La première partie se situe à Arcachon, où la famille s’est établie pour satisfaire à la passion de Jackie. Dans une prose ciselée, au fil de courts chapitres, instantanés d’une enfance faite de découvertes, de rencontres et de complicités au bord de l’océan, l’autrice nous livre le récit d’une éducation littorale. La seconde partie, dont le titre « Autres rivages » est emprunté à Vladimir Nabokov, nous conduit vers les eaux plus chaudes de la Méditerranée, où Jackie a choisi de s’établir avec sa fille après la mort de son mari, et où elle continuera de sacrifier au rituel de la baignade jusqu’à la fin de ses jours. On ne saurait trop vous conseiller la lecture de ce livre inclassable, dans lequel la romancière et spécialiste du siècle des Lumières nous offre une (auto)biographie liquide et voluptueuse, empreinte de liberté et parsemée de références littéraires.

À la Bpi, niveau 3, 840″19″ THOM.C 4 SO

Un jour ce sera vide

Hugo Lindenberg
Bourgois, 2020

Cet été, comme tous les autres étés, le narrateur d’Un jour ce sera vide passe ses journées à la plage avec sa grand-mère. Anxieux, réticent à se baigner, il préfère observer le petit monde des adultes, notamment sa tante, sombre et solitaire. Mais cet été, il fait la rencontre de Baptiste, et de sa famille en tous points opposée à la sienne : simple et rayonnante de bonheur. Entre eux naît une amitié intense, brûlante, exclusive.
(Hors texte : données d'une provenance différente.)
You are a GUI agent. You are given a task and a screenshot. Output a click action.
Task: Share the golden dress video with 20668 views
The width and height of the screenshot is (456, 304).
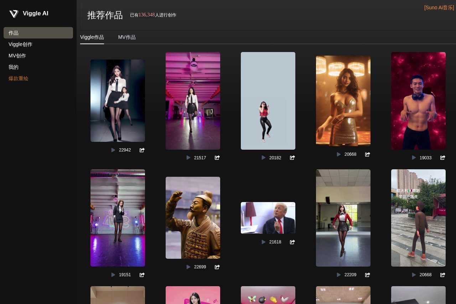(x=367, y=154)
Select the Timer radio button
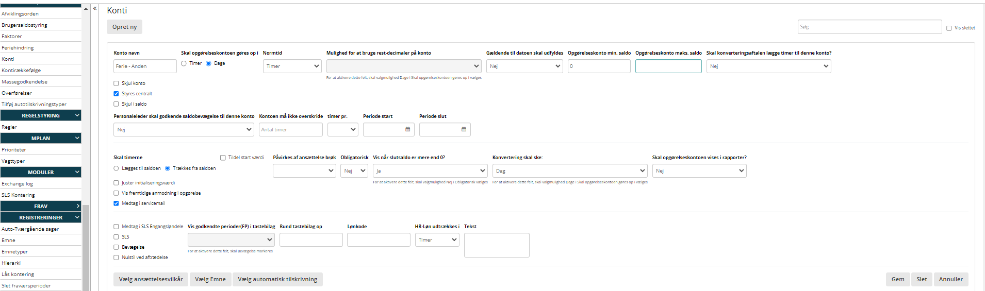Viewport: 985px width, 291px height. [x=184, y=63]
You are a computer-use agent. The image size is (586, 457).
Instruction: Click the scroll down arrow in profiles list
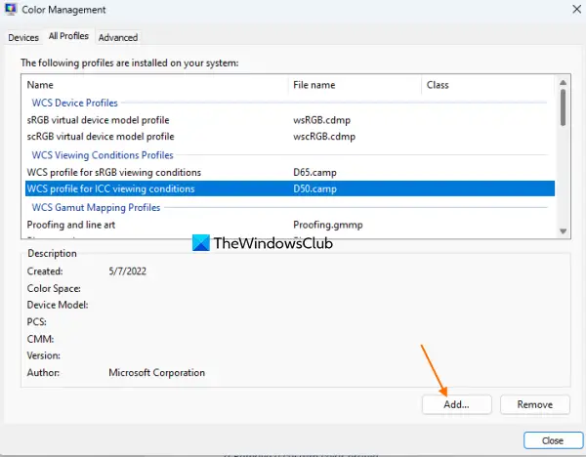(563, 231)
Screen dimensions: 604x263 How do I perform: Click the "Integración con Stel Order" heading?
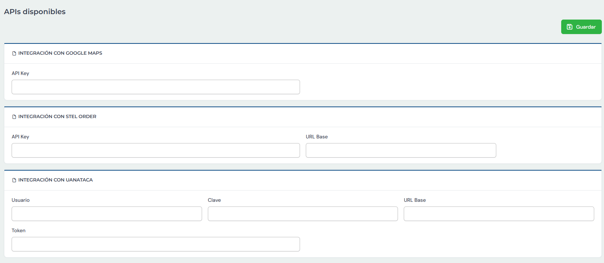point(57,117)
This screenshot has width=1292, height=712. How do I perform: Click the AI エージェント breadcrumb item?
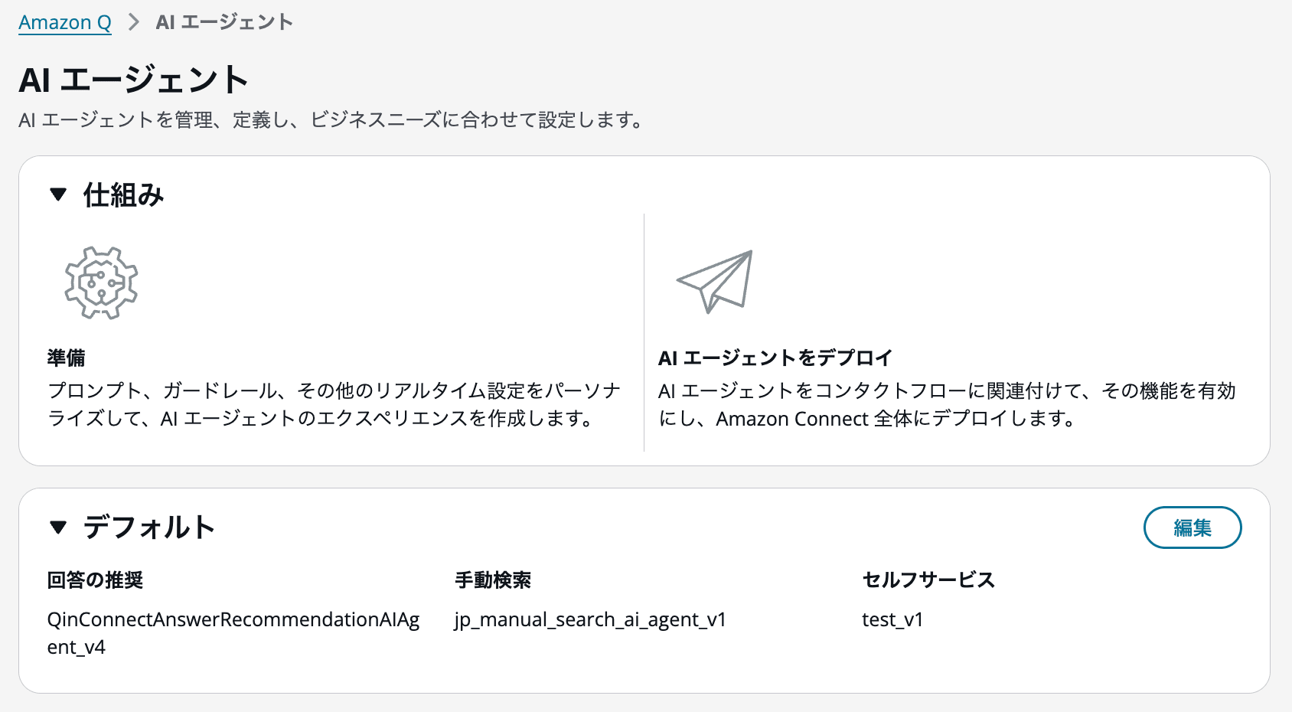click(224, 22)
Résonnant d’échos de Romain Gary ou de Patrick Modiano, l’écriture de ce roman est imprégnée de la timide lucidité de ce jeune héros, terriblement conscient de la détresse existentielle de celleux qui l’entourent sans comprendre son origine profonde. Au fil du récit teinté de la mélancolie des étés trop vite passés, Hugo Lindenberg compose un touchant portrait de ce narrateur, éclairé par la grâce solaire de Baptiste comme sur une photo de vacances à contre-jour et pourtant chargée de souvenirs.